### Provided text
******

From: Honglei Huang <[email protected]>
V7 of the SVM patch series for amdgpu based on the drm_gpusvm framework.
This revision rebases to the latest amdgpu driver, fixes read-only VMA
handling in GPU mapping, simplifies attribute change trigger logic for
XNACK on mode, and adapts the VM fault path to the latest amdgpu_vm code.
This patch series implements SVM support with the following design:
1. Attributes separated from physical page management.
2. GPU fault driven mapping (XNACK on).
3. MMU notifier invalidation.
4. Garbage collector workqueue.
Changes since V6:
- Handle -EPERM from drm_gpusvm_range_find_or_insert() by retrying
with read_only=true to respect RO VMA permissions.
- Reset read_only flag per iteration in the mapping loop.
- Simplify attr change trigger dispatch: remove XNACK off paths,
only PREFETCH drives mapping in XNACK on mode.
- Change Kconfig default from y to n.
- Adapt VM fault dispatch to latest amdgpu_vm.c with exclusive
SVM/KFD path selection.
- Fix coding style: line length, block comment alignment, spacing.
- Remove inline comments from ATTR_BIT defines.
- Use max_t/min_t for mixed-type granularity alignment in fault
handler.
Changes since V5:
- Get PTE flags per DMA segment, stop caching on svm_range.
- attr_pte_flags() now takes enum drm_interconnect_protocol.
- Add AMDGPU_INTERCONNECT_VRAM / _P2P tags in amdgpu_svm.h.
- Rework zap_ptes to take explicit page range.
- Add amdgpu_svm_range_evict(): devmem-aware wrapper around
drm_gpusvm_range_evict.
- get_pages(): fall back to evict on -EOPNOTSUPP.
- Simplify cover letter design content.
Changes since V4:
- Preserve attributes when unmap, GC only removes GPU ranges.
- struct amdgpu_vm now holds a pointer to struct amdgpu_svm.
- UAPI: Remove AMDGPU_SVM_ATTR_GPU_ALWAYS_MAPPED.
- UAPI: Add AMDGPU_SVM_OP_RESET_ATTR to reset attributes to defaults.
- Add amdgpu_svm_lock()/unlock()/assert_locked() inline wrappers.
- Add amdgpu_svm_attr_check_vm_bo() for SVM/BO overlap detection.
- Refactor attr change model.
- Remove ATTR_ONLY/RANGE_SPLIT triggers.
Changes since V3:
- UAPI: Merge ACCESS/ACCESS_IN_PLACE/NO_ACCESS into a single
AMDGPU_SVM_ATTR_ACCESS attribute with enum amdgpu_ioctl_svm_access
(INACCESSIBLE/IN_PLACE/ALLOW_MIGRATE).
- UAPI: Replaced SET_FLAGS/CLR_FLAGS with per-flag boolean attribute
types: HOST_ACCESS, COHERENT, EXT_COHERENT, HIVE_LOCAL, GPU_RO,
GPU_EXEC, GPU_READ_MOSTLY, GPU_ALWAYS_MAPPED.
- UAPI: Replaced all #define constants with C enums.
- Add UAPI documentation with kerneldoc comments in amdgpu_drm.h.
- Moved flag bits from UAPI AMDGPU_SVM_FLAG_* to internal
AMDGPU_SVM_ATTR_BIT_* bitmap. Added attr_flag_type_to_bit() helper.

******

### Extracted entries
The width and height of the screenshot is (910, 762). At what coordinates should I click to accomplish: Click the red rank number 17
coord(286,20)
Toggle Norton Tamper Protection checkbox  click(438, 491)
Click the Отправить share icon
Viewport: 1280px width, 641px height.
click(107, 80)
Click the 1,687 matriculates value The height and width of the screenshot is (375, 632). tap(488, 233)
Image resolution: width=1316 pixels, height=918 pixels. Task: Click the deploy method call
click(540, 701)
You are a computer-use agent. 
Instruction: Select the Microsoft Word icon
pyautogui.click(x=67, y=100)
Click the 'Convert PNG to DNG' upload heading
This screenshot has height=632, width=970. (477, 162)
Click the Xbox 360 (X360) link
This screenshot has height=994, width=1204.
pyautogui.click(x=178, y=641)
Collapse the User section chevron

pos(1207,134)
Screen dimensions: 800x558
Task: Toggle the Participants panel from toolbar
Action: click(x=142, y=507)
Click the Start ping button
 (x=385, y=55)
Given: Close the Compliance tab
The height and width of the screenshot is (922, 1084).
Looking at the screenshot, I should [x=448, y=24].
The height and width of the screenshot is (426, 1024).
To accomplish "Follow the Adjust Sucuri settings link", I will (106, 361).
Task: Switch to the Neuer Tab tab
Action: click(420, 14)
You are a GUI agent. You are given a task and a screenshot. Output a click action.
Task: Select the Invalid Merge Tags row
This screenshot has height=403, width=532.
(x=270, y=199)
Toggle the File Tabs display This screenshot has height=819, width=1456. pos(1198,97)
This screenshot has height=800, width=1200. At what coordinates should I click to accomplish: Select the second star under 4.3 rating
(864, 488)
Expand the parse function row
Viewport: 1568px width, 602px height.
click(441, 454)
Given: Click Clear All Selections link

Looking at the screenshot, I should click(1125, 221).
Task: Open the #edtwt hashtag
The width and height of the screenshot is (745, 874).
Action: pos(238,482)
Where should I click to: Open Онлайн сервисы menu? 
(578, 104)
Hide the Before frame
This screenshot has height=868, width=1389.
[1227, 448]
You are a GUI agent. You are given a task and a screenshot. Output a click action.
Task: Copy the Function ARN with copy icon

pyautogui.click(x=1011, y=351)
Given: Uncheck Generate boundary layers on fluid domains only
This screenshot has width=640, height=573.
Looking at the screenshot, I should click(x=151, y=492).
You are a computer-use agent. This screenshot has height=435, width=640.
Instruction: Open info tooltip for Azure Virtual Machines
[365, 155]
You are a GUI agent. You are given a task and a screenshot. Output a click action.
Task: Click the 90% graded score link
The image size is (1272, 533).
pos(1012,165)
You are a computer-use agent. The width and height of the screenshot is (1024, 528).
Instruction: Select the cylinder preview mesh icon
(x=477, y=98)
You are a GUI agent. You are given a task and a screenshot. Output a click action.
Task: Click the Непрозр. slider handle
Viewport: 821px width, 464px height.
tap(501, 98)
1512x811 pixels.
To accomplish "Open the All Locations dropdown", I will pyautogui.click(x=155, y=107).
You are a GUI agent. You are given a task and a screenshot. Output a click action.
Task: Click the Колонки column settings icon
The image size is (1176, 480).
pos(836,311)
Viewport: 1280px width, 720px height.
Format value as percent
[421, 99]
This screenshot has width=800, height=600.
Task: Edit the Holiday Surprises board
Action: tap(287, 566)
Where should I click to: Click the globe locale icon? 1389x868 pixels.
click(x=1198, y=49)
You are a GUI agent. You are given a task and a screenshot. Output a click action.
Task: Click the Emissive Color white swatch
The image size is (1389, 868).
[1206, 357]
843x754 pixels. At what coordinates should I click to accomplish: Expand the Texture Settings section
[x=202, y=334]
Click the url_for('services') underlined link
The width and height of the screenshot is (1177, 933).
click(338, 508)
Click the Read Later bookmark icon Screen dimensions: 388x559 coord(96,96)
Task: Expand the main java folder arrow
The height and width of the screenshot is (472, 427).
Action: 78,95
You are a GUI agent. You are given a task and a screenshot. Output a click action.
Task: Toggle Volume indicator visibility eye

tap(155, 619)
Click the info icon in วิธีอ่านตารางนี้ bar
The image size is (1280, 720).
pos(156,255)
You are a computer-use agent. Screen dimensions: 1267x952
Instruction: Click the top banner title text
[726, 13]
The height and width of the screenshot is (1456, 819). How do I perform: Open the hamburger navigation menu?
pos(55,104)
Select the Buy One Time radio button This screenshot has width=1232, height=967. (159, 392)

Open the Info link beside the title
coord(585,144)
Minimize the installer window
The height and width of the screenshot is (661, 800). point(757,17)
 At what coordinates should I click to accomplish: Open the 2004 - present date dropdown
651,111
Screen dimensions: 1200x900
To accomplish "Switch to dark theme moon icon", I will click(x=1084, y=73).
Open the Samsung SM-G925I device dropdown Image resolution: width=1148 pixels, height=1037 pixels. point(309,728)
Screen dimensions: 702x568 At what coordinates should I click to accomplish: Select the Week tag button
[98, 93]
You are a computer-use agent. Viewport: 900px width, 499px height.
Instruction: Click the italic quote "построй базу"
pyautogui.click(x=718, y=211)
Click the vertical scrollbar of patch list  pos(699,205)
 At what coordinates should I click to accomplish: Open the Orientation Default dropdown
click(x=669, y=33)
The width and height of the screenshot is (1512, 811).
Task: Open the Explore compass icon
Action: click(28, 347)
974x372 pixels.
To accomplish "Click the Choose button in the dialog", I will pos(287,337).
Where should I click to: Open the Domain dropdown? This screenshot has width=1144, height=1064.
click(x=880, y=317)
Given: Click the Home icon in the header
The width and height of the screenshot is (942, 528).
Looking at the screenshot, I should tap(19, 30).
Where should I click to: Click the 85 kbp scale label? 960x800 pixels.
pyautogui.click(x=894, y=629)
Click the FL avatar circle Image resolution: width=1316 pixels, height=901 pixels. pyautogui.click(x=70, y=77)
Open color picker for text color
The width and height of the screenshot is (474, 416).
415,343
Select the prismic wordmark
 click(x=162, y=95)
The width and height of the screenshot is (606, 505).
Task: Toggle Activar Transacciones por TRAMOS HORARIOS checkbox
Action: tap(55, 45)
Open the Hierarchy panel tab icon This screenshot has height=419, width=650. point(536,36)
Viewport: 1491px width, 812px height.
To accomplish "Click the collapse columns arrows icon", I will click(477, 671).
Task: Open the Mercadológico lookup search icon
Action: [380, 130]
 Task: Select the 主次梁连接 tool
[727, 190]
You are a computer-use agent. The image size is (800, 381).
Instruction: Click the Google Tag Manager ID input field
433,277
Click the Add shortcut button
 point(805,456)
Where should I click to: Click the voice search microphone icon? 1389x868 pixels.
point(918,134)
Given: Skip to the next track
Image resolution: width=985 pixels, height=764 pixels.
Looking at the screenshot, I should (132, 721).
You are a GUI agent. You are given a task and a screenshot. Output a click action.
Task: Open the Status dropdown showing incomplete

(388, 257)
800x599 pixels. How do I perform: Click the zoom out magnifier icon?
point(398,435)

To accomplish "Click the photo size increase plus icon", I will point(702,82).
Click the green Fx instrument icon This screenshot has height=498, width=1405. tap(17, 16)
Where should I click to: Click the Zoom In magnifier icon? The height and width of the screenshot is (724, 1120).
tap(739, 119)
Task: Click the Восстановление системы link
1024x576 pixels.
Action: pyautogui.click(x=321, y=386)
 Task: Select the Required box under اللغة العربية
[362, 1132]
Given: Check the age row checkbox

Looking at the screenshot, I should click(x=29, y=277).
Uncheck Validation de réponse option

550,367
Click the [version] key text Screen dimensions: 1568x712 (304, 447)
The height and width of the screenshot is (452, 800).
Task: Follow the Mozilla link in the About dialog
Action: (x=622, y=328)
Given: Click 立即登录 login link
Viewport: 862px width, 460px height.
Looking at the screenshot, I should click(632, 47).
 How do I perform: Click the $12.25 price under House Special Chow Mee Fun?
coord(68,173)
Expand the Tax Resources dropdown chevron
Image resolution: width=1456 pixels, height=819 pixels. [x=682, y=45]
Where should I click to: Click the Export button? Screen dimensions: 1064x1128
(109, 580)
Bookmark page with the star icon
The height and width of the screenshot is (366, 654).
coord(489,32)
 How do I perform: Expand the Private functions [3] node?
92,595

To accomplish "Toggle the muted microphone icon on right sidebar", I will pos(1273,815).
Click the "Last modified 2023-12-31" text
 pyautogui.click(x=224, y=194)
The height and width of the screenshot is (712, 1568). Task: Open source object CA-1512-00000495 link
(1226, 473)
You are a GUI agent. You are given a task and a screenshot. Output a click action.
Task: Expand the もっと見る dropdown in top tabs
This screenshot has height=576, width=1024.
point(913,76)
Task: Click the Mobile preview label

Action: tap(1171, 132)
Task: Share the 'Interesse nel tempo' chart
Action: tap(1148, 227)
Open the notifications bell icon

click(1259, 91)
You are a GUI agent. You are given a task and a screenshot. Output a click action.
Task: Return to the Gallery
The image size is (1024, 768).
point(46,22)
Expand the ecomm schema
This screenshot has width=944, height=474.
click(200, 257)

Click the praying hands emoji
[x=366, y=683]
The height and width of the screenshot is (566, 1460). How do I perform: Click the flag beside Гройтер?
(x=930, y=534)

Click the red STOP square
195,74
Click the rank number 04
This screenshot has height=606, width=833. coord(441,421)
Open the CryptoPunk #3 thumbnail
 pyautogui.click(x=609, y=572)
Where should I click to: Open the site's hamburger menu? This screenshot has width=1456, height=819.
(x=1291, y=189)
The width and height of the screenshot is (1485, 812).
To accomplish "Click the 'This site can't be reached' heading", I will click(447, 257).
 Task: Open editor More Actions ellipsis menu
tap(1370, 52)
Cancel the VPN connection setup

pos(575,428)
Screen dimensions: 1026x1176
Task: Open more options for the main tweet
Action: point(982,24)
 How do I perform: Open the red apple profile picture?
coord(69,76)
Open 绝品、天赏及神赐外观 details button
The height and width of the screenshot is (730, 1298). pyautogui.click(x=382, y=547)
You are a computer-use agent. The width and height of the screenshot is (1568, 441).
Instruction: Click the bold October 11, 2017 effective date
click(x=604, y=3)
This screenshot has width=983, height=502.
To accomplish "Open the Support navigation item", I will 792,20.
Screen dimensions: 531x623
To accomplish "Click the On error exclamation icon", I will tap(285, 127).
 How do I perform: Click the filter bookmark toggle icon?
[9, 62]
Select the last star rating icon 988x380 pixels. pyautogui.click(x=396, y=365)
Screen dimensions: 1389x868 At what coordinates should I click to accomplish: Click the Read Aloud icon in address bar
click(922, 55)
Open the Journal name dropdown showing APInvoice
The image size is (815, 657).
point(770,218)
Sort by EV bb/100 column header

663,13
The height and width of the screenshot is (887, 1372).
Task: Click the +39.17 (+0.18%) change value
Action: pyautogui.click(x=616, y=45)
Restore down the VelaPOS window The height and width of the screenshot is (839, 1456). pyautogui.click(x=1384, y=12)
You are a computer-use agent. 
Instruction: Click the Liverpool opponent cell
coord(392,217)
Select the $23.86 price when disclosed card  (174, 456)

******

### Problems
a: Answer these from the SVM patch notes:
(i) Which version of the patch series is this?
(ii) What was the Kconfig default changed from and to since V6?
(iii) Which UAPI attribute was removed in the changes since V4?
b: Output everything in the SVM patch notes from "- Change Kconfig" down to "drm_gpusvm_range_evict.", word for word.
The entries are separate from the SVM patch notes.

### Replies
a:
(i) V7
(ii) From y to n
(iii) AMDGPU_SVM_ATTR_GPU_ALWAYS_MAPPED

b:
- Change Kconfig default from y to n.
- Adapt VM fault dispatch to latest amdgpu_vm.c with exclusive
SVM/KFD path selection.
- Fix coding style: line length, block comment alignment, spacing.
- Remove inline comments from ATTR_BIT defines.
- Use max_t/min_t for mixed-type granularity alignment in fault
handler.
Changes since V5:
- Get PTE flags per DMA segment, stop caching on svm_range.
- attr_pte_flags() now takes enum drm_interconnect_protocol.
- Add AMDGPU_INTERCONNECT_VRAM / _P2P tags in amdgpu_svm.h.
- Rework zap_ptes to take explicit page range.
- Add amdgpu_svm_range_evict(): devmem-aware wrapper around
drm_gpusvm_range_evict.